--- START Selection ---

# [SOLVED] Forthcoming free upgrade to Win 10



## shipboard (May 23, 2007)

A general question regarding the forthcoming Win 10 free upgrade for Win 7 & 8 users. My HP Pavillion laptop was purchased with Win 8.1 pre installed and the usual factory restore partition installed. My question is if I decide to upgrade the system would the embedded product key stay the same and would the restore partition be upgraded to the Win 10 OS at the same time? 

Apologies if I have posted in the wrong forum I was unsure whether to use this forum or Win 10.

shipboard.


----------



## Masterchiefxx17 (Feb 27, 2010)

*Re: Forthcoming free upgrade to Win 10*

The recovery partition of your PC will remain Windows 8. Only one section of your machine will be upgraded to Windows 10.


----------



## shipboard (May 23, 2007)

*Re: Forthcoming free upgrade to Win 10*

Thanks for the reply. Therefore I presume that my Desktop that is running Win 7 pro with a OEM system disk and legal key, if I update this to win 10 and I need for some reason to format the disk I could only format it back to Win 7 Pro with my current disc and license key. Or would Microsoft provide a Win 10 ISO download with the appropriate license key.

On the other hand would it be possible to create a recovery partition for the Win 10 system after the system had been updated.

--- END Selection ---

◆ **Direction a**
In the Windows 10 upgrade thread, take the stretch from "A general question" through "the same time?" and switch "laptop" to "notebook".

--- START Stored records ---

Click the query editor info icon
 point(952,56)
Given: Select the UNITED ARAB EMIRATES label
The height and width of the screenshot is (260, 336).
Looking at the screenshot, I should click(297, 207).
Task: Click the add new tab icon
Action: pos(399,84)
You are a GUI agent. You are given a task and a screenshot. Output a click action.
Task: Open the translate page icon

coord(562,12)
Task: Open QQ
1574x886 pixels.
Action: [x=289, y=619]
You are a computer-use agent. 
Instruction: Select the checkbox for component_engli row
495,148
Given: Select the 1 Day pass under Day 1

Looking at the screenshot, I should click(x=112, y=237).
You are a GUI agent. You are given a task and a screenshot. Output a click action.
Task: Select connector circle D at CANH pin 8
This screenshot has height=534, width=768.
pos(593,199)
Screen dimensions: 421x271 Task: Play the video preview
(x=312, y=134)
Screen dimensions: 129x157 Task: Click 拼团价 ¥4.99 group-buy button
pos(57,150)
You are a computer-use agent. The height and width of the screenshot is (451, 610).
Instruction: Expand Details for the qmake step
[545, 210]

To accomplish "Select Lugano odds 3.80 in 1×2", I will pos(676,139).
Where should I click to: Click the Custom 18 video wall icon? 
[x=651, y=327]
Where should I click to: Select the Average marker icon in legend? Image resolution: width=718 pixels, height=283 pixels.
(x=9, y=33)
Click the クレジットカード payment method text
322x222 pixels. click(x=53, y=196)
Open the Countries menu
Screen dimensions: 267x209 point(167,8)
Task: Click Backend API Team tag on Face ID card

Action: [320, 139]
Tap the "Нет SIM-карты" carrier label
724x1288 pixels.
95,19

--- END Stored records ---

◆ **Direction b**
Give again, word for word, the stretch of rows from the line containing "I will pos(676,139)." through the last row.

◆ **Complete response a**
A general question regarding the forthcoming Win 10 free upgrade for Win 7 & 8 users. My HP Pavillion notebook was purchased with Win 8.1 pre installed and the usual factory restore partition installed. My question is if I decide to upgrade the system would the embedded product key stay the same and would the restore partition be upgraded to the Win 10 OS at the same time?

◆ **Complete response b**
To accomplish "Select Lugano odds 3.80 in 1×2", I will pos(676,139).
Where should I click to: Click the Custom 18 video wall icon? 
[x=651, y=327]
Where should I click to: Select the Average marker icon in legend? Image resolution: width=718 pixels, height=283 pixels.
(x=9, y=33)
Click the クレジットカード payment method text
322x222 pixels. click(x=53, y=196)
Open the Countries menu
Screen dimensions: 267x209 point(167,8)
Task: Click Backend API Team tag on Face ID card

Action: [320, 139]
Tap the "Нет SIM-карты" carrier label
724x1288 pixels.
95,19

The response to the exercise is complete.